KYC basically verifies and authenticates the validity of clients by asking, “Are you who you say you are?” As a consumer, are you safe to work with? The acronym for “Know Your Customer” is “KYC.” 

KYC Verification 

To ensure the prevention of fraud and other financial crimes, it is an essential component of the customer due diligence process. Additionally, it is essential to maintaining the integrity of the larger global financial system, thus if a weakness or loophole is taken advantage of, the monetary ecosystem would suffer greatly. 

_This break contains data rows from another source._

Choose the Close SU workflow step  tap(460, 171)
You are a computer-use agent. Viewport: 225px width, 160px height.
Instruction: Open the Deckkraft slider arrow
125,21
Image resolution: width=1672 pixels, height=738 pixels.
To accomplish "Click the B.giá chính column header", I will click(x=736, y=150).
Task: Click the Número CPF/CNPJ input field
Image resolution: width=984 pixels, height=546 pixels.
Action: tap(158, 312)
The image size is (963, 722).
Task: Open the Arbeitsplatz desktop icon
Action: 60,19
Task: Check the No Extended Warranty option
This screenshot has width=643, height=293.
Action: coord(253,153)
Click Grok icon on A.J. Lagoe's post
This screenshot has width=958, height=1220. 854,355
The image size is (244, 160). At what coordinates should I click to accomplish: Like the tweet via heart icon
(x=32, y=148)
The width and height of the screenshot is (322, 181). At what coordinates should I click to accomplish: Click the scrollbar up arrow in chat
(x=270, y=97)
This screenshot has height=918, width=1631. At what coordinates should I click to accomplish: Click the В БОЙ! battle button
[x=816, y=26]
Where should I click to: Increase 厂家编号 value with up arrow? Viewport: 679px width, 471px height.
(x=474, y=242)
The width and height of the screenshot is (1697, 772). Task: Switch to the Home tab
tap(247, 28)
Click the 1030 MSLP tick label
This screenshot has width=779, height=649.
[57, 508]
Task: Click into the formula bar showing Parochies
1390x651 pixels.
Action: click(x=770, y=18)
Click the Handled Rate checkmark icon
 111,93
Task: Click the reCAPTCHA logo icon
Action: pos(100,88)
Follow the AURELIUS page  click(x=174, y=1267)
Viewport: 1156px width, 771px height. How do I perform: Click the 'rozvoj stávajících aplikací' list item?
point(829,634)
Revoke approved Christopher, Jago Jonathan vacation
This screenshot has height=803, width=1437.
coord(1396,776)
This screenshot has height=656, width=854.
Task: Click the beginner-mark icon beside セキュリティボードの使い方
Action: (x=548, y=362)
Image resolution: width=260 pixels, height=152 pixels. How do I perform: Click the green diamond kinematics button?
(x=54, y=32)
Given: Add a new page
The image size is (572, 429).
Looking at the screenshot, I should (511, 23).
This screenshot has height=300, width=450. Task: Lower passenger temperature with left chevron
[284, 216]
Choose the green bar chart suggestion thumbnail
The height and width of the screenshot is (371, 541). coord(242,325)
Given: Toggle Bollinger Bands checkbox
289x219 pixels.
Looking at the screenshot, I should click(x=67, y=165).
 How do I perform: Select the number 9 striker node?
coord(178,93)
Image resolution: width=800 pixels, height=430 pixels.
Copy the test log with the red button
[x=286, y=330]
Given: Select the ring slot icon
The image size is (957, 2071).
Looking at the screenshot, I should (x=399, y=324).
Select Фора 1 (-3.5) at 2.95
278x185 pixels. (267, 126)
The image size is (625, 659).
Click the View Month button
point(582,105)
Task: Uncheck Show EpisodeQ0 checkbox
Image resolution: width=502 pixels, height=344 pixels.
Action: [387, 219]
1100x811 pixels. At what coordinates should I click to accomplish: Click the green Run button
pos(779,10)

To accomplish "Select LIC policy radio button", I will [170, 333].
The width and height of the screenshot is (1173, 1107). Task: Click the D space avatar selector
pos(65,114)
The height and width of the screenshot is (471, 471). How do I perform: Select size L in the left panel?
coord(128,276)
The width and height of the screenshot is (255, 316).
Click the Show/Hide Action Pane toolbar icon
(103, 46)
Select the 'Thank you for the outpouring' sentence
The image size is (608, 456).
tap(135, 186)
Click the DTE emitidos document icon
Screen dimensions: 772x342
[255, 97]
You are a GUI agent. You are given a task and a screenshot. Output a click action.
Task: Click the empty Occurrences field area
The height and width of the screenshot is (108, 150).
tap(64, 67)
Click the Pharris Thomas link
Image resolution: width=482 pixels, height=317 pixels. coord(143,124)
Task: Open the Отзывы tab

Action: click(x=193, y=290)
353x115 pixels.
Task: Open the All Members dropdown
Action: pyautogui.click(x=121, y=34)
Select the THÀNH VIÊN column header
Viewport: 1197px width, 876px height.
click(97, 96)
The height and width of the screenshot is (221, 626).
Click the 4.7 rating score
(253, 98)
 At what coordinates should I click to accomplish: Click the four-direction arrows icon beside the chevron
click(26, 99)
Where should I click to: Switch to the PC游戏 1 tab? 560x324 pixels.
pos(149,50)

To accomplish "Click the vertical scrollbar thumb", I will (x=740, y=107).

The idea of vetting clients before starting a business connection is not new; the first Know Your Customer (KYC) regulations were developed in the US in the 1970s as a means of preventing money laundering and were enacted under the Bank Secrecy Act (BSA). Since then, this original structure has undergone revisions and changes, most notably as a result of the Patriot Act following the September 11th terrorist incident in 2001 and the 2008 financial crisis. KYC regulatory compliance has evolved symbiotically with the adaptations made to KYC procedures. 

KYC Process 

Business security has undergone a revolution thanks to proactive security measures, which also protect an organization’s reputation and prevent non-compliance penalties and financial losses. They also remove the danger of doing business with high-risk or fraudulent clients. Nonetheless, unauthorized access to online platforms is frequently the cause of fraudulent actions when they do occur, which is why KYC is essential for preventing fraud and has led to KYC compliance.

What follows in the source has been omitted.